Problem solving guru's!! My 75 70 HP Evinrude seems to have issues with idle. I replaced 2 cracked coils. Replaced the water pump impeller. The previous owner said the carburetors were rebuilt. It is as though the motor is loading up due to loss of spark at idle. Never stalls. Starts easily. Please watch the videos and chime in! I just do not want to chase too many rabbits on this old motor. Cream puff. Never seen salt. Hopefully its nothing major
Check for spark at idle. You can use a timing light for that. It'll be bright enough to see on the water. You should be idling in gear to simulate the load. Or idle in a barrel if you have the facilities, but in the drink is better.
Don't assume the P.O. (or whoever serviced the motor) knew how to work on the carbs, they may have been improperly assembled. Here's a diagram:
#27 in the diagram is the idle jet (aka "orifice"), .030". #28 is the optional size, .033", which I'd assume would give a richer mixture. You can pull the idle passage screw (#26) and washer, then the idle jet just unscrews all the way out of the carb. Take care to use the correct-sized flat-blade screwdriver and use caution when unscrewing, so as not to damage the brass jet.
Pull the airbox lid and spray pre-mix into a carb throat while idling in gear, and see what happens. If that cyl picks up, it's not getting enough fuel. If it dies out, then recovers, it's probably ok. If it does nothing, you got problems!
You may have to pull the carbs and check for proper assembly; leaking float needle, bad float height, missing gaskets (like #39 "nozzle" gasket; seals the float bowl & emulsion tube and if missing will cause Big Time running problems!), etc.
Leaking or bad reed valves can cause issues, place a mirror (or equivalent bright shiny object) near the carb throat and if the carb is spitting fuel on the mirror you'll see it.

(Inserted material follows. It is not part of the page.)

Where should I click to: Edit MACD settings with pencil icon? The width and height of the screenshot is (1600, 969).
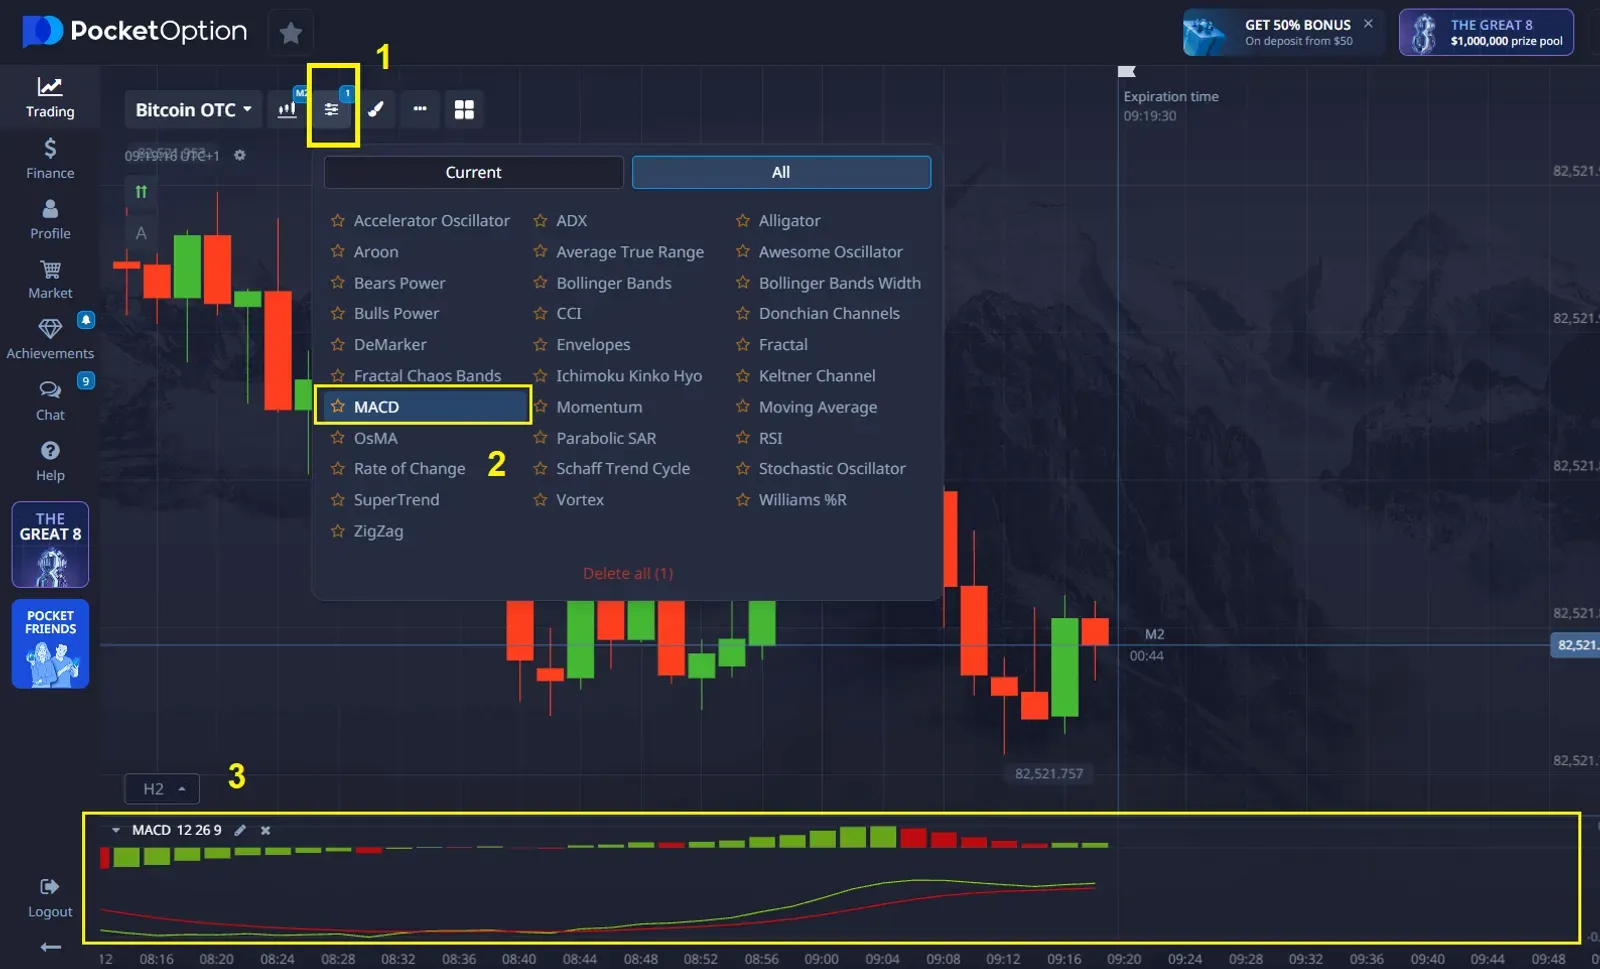(x=240, y=830)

That cyl has a reed valve sealing problem. You can pull the carbs & remove the entire reed block assy on this powerhead. Lucky it's not an old Merc!!
These don't idle well if cylinders are worn. Check compression but better yet do a leakdown test. Relatively inexpensive leakdown testers are available or you can make your own.
If a compression check looks good (all cylinders within 5 psi of each other would give good confidence), I wouldn't spring for a leakdown tester unless you've exhausted all other possibilities. If the compression is off quite a bit, it's not gonna idle well regardless.